Apart from 13 down this was a write-in, leaving me plenty of time to get ready for a coffee morning.

Please leave a comment telling us what you thought. You can also add your assessment by selecting from one to five stars at the bottom of the post.


1a    Around middle of board puts kings and queens here? (7)
{PALACES} – a verb meaning puts around the middle letter of boArd

5a    Flower‘s dropping, overrun by returning crowd (7)
{BLOSSOM} – dropping or forfeiture inside (overrun by) the reversal (returning) of a crowd

9a    Crease knight’s cloth (5)
{LINEN} – a crease followed by the chess notation for a knight

10a    Fake qualification left out (9)
{IMITATION} – drop the initial L(eft) from a qualification or shortcoming

11a    Really hot nuts, say (10)
{THOROUGHLY} – an anagram (nuts) of HOT followed by an adverb meaning say or approximately

12a    Small hole for capturing animals — this might be released from the trap (4)
{SPIT} – S(mall) followed by a hole for capturing animals –trap here is a slang word for the mouth

14a    Fellow switched future car brand (12)
{MANUFACTURER} – a fellow followed by an anagram (switched) of FUTURE CAR

18a    Engineer cut iron cost with new building (12)
{CONSTRUCTION} – an anagram (engineer) of CUT IRON COST with N(ew)

21a    Farm  register (4)
{TILL} – two definitions

22a    In new fashion, dump tie? Ill bred (10)
{MULTIPLIED} – an anagram (in new fashion) of DUMP TIE ILL

25a    Almost everyone is in one country or another (9)
{AUSTRALIA} – most of a word meaning everyone inside the name of a country gives a different country

26a    In French, starts to nag us, implying boredom (5)
{ENNUI} – the French for in followed by the initial letters of (starts to) three words in the clue

27a    Daughter is to perform in show (7)
{DISPLAY} – D(aughter) followed by IS and a verb meaning to perform

28a    Reset PC to correct after‑image? (7)
{SPECTRE} – an anagram (to correct) of RESET PC – what do you think of the definition?

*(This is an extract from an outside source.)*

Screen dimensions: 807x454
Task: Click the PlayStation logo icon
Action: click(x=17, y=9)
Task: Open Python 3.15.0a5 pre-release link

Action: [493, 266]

1d    Well-mannered coppers with time for first of complaints (6)
{POLITE} – start with some coppers or boys in blue and insert T(ime) in place of the initial letter (first) of Complaints

2d    Where Boris Johnson might be eccentric, embracing leaders in New Delhi (6)
{LONDON} – an eccentric or simple-minded person around (embracing) the initial letters of (leaders in) New Delhi

3d    Letters from prisoners upsetting to nans (10)
{CONSONANTS} – some prisoners followed by an anagram (upsetting) of TO NANS

4d    Talk about Western type of jazz (5)
{SWING} – a verb meaning to talk or betray around W(estern)

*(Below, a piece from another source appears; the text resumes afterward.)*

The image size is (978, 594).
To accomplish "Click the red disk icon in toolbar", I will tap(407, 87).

5d    Excellent fish ain’t at sea! (9)
{BRILLIANT} – a fish followed by an anagram (at sea) of AIN’T

6d    Casanova love-nest taking shape (4)
{OVAL} – hidden (taking) inside the clue

7d    Footwear for those who fall over? (8)
{SLIPPERS} – could be those who fall over on the ice

8d    About ready? (8)
{MONETARY} – concerning cash

13d    Feeling blue? (10)
{ATMOSPHERE} – the pervading mood of a situation – my last one, and I’m still not happy about it (does that mean that I’m feeling blue?)

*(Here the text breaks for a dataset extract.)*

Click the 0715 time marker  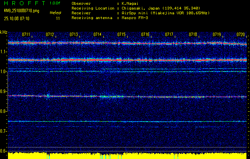click(122, 35)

15d    Any Lulu moves captivating American, surprisingly (9)
{UNUSUALLY} – an anagram (moves) of ANY LULU around (captivating) the two-letter abbreviation for American

16d    Country clubs? Lad’s not excited about that (8)
{SCOTLAND} – C(lubs) inside (about that) an anagram (excited) of LAD’S NOT

17d    Criticism in article lay badly with sibling (8)
{ANALYSIS} – the two-letter indefinite article followed by an anagram (badly) of LAY and the abbreviated form of a female sibling

19d    10 American soldiers lifted seal (6)
{SIGNET} – 10 as a word followed by some American soldiers, all reversed (lifted in a down clue)

20d    Failing to follow advertisement’s counsel (6)
{ADVICE} – a failing after (to follow) AD(vertisement)

23d    Catches bugs around river (5)
{TRAPS} – a verb meaning bugs a telephone around R(iver)

24d    Type of exam — enters for a laugh (4)
{ORAL) – hidden (enters) inside the clue

Great puzzle for those who love anagrams!

The Quick crossword pun: (teller} + {storey} = {tell a story}

77 comments on “DT 27365

  1. Pretty straightforward this morning but really good fun!

    Today’s Crossword was not available last night at midnight – I kept trying until about quarter past and gave it up as a bad job. This outage of The Daily Telegraph Puzzles site is getting beyond a joke, what on earth can the problem be? It baffles me!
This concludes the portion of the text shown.